Engineered virus-like particles for efficient in vivo delivery of therapeutic proteins

Cell. 2022 Jan 7;S0092-8674(21)01484-7. doi: 10.1016/j.cell.2021.12.021. Online ahead of print.

Abstract

Methods to deliver gene editing agents in vivo as ribonucleoproteins could offer safety advantages over nucleic acid delivery approaches. We report the development and application of engineered DNA-free virus-like particles (eVLPs) that efficiently package and deliver base editor or Cas9 ribonucleoproteins. By engineering VLPs to overcome cargo packaging, release, and localization bottlenecks, we developed fourth-generation eVLPs that mediate efficient base editing in several primary mouse and human cell types.

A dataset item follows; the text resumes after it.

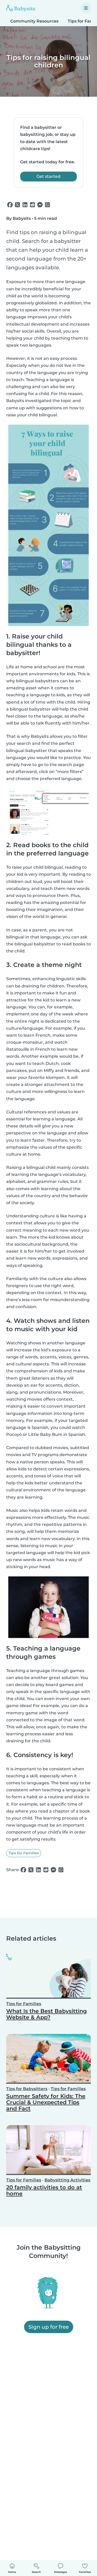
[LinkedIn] (25, 204)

Using different glycoproteins in eVLPs alters their cellular tropism. Single injections of eVLPs into mice support therapeutic levels of base editing in multiple tissues, reducing serum Pcsk9 levels 78% following 63% liver editing, and partially restoring visual function in a mouse model of genetic blindness. In vitro and in vivo off-target editing from eVLPs was virtually undetected, an improvement over AAV or plasmid delivery. These results establish eVLPs as promising vehicles for therapeutic macromolecule delivery that combine key advantages of both viral and nonviral delivery.

Keywords: base editing; genome editing; in vivo delivery; ribonucleoproteins; therapeutic gene editing; virus-like particles.